That leniency doesn’t apply to Chandler Parsons’ four-year, $94 million deal with the Memphis Grizzlies.

It was signed in 2016, and Memphis is already assured of at least one of the four seasons being a total bust. Parsons, limited by multiple knee surgeries before joining the Grizzlies, logged just 34 games in his debut season and rated as one of the league’s worst players when on the floor.

He averaged just 6.2 points in 19.9 minutes with a true shooting percentage of 43.6—all career worsts by a significant margin.

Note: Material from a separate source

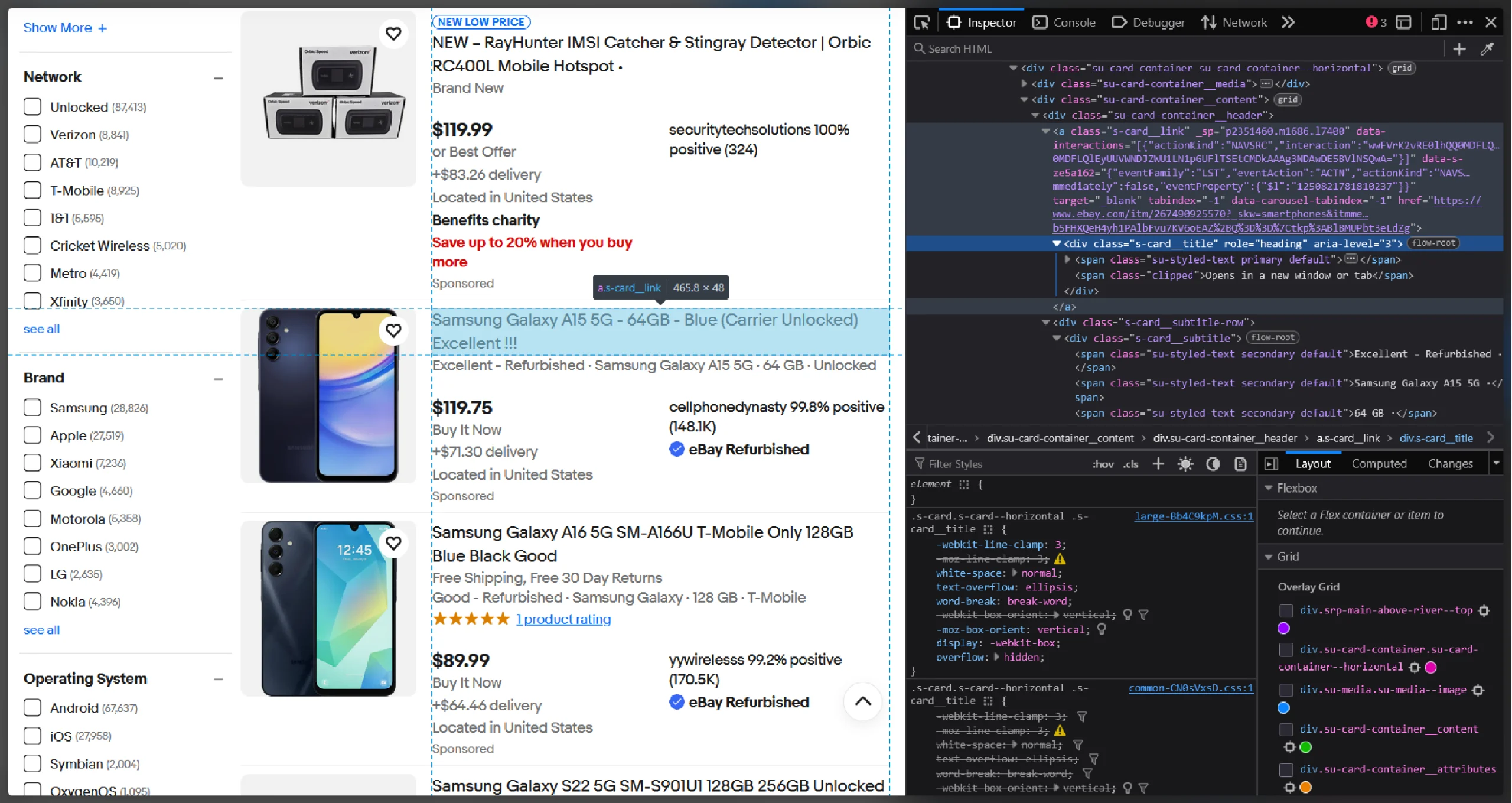Add a new CSS rule with plus icon

1158,464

His PER of 7.7 was the fourth-worst in the league among players who started at least 30 games.

At this point, even if Parsons returns to his absolute peak (which we’ll call something like 16 points, five rebounds and four assists with passable defense) the deal for Memphis would still turn out to be a bad one.

But with so many surgeries, and after seeing how athletically diminished Parsons was in his truncated 2016-17 campaign, it’s impossible to imagine him regaining anything close to his previous top form.

Worse still, Memphis is also locked into max contracts with both Gasol and Conley. Those contracts are off to great starts, but the real burden of Parsons’ deal lies in the way it prevents the Grizzlies from adding wing talent around its two best players.

The Grizzlies, lacking a team option, are stuck for three more years, or until a buyout relieves them of the worst max deal signed in the last few seasons.